What does being a mom mean to you? What do you remember about your own mom? How has this colored your choices in parenting your child? Maybe you aren't a mom yet, but you want to be one someday?
These are becoming more prevalent questions these days as scientists study what mom's do. According to one study, it isn't really that we mom's are so busy at all. While logically, the math made some sense, it didn't take into account that as women when most of us take care of our families, we put our whole heart and soul into being a mom. We are accountants and bill payers, cheerleaders for our husband and children, we cook, clean, make and keep doctor's appointments, we chauffer our children and for some of us, our older parents around. Good mom's do what they can to stay in touch with teachers and find out how their child is doing in school. I often drop by unannounced and slip upstairs to check on Lizzie and Sarah at times. I call and make sure things are going well - it got harder as Sarah got older, but I also keep the girl's teachers in the loop when changes happen in our home - such as we face a deployment, welcome a new baby, have to take a trip to see a Grandpa who is very ill and might not make it one more year. Sometimes, we are part psychic, or so it seems to our children. I am the maker of muffins, bread, favorite meals just because I know the girls have a bad day. I have watched more cartoons as a mom than I ever watched as a child growing up, because I am doing it in threes. First it was Sarah and her love of princesses and cartoons, then Lizzie (who is still in the cartoon phase but is slowly coming out of it, and Beka who loves all things animated; princess and vegetable and animals. By the time Beka outgrows cartoons, I may never want to watch a singing cat, mouse, swan or vegetable again.
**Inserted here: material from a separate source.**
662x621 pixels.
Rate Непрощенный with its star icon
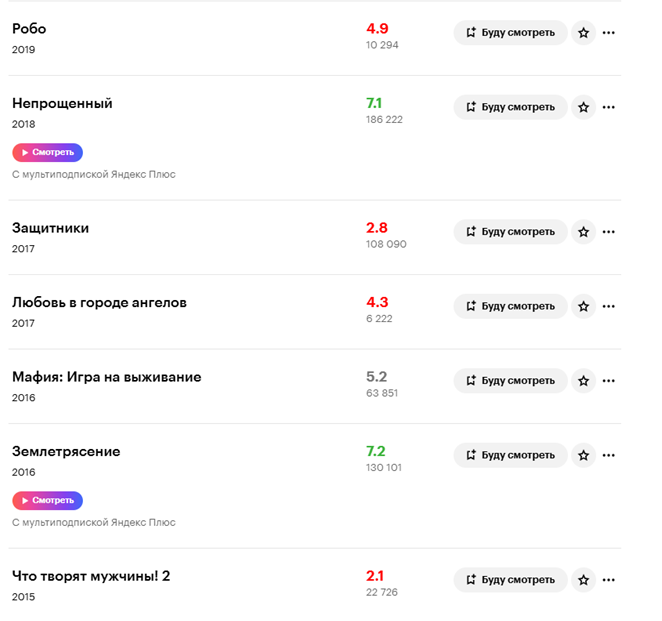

I am the Christmas joy maker. After Thanksgiving we start making decorations. I buy cheap Christmas coloring books, and we color and then paste pictures on colored construction paper, or make snowflakes and Christmas chains and use them to decorate our house. I am the ego stroker for Chris, the maker of his favorite meals and the listening ear when it is needed.
A few years ago I asked Sarah to help me with a chore. . . her response? "It's not like you do anything anyway, so why don't you do it?" Interestingly enough I work harder as a mom than I ever did at my jobs - including the jobs I loved. Never in the work place did I wear so many hats.
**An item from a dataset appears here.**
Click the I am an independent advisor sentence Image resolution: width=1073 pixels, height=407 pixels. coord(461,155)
I am the soother of hurt feelings and the one who often fights battles when things are not going well for my girls. I am the woman you see who stares down the barrel of a gun (figuratively I assure you) and still stands her ground so her child will get the special needs services she needs and the school system must give to her.
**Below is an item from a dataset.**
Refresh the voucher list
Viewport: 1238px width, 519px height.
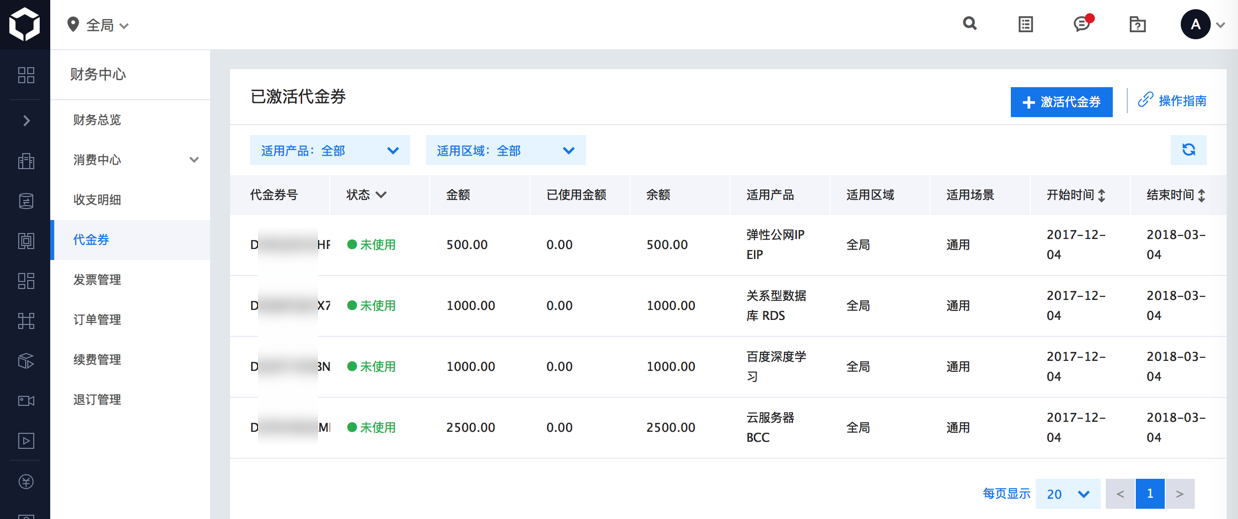pos(1189,150)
All of these things, I do with love. Why? Because my mom, my aunts, my grandma taught me through an excellent example years ago what it was to be a good mom. I am a good mom and Meg is a good mom because of the amazing women in our family and our church families who showed us to be loving, compassionate, firm, and unconditional love as mothers.
There are some of you reading this, who did not have this example in your own mother. It doesn't mean you cannot grow up to be that kind of mom. You can be a good parent. Is it going to be hard? Yes, it is. Will it make you want to cry sometimes? Absolutely. Will your children break your heart? You bet. However, with these challenges also comes rewards. Rewards when your children come to you because they know they can trust you with secrets, or hurt knees and hearts. Kisses and hugs galore will come your way. But here is the amazing thing about children that still warms my heart to this day. While children can be incredibly selfish, they also have a great capacity for love and empathy for others. Children are born trusting us. It is one of the things that makes abuse such an awful crime. When a child is born they are born trusting that we will take care of their needs and as they grow, they learn that either we can be trusted, or to always duck and cover.
I love that Elizabeth at ages two and three would stand on the fourth step in our house and jump, trusting that Chris and I would catch her. Beka has similar trust, but she is afraid of a lot of things - by nature she is a cautious girl. Farm animals, tornado sirens, loud noises tend to cause her some anxiety. I cannot vacuum the floor when she is at home - she begins to cry and scream because the noise scares her and I suspect it hurts her ears. I love that as a baby Beka would call down at night, "Daddy, Daddy, Daddy." No matter how quietly Chris would answer her calls with "Bekaboooooooooo." She could hear him and would get so excited - it became a game they played until he deployed. He even dreamed about it while he was gone and called out in his sleep to her.
If you have a good mom, I encourage you to tell her how much you love her and what a good job she did today. If you aren't a mom yet but want to be one someday, I hope you read this and take pieces of it with you. I love being a mom and I hope someday my girls will grow up and be good moms too.
Have a good week and Happy Wednesday.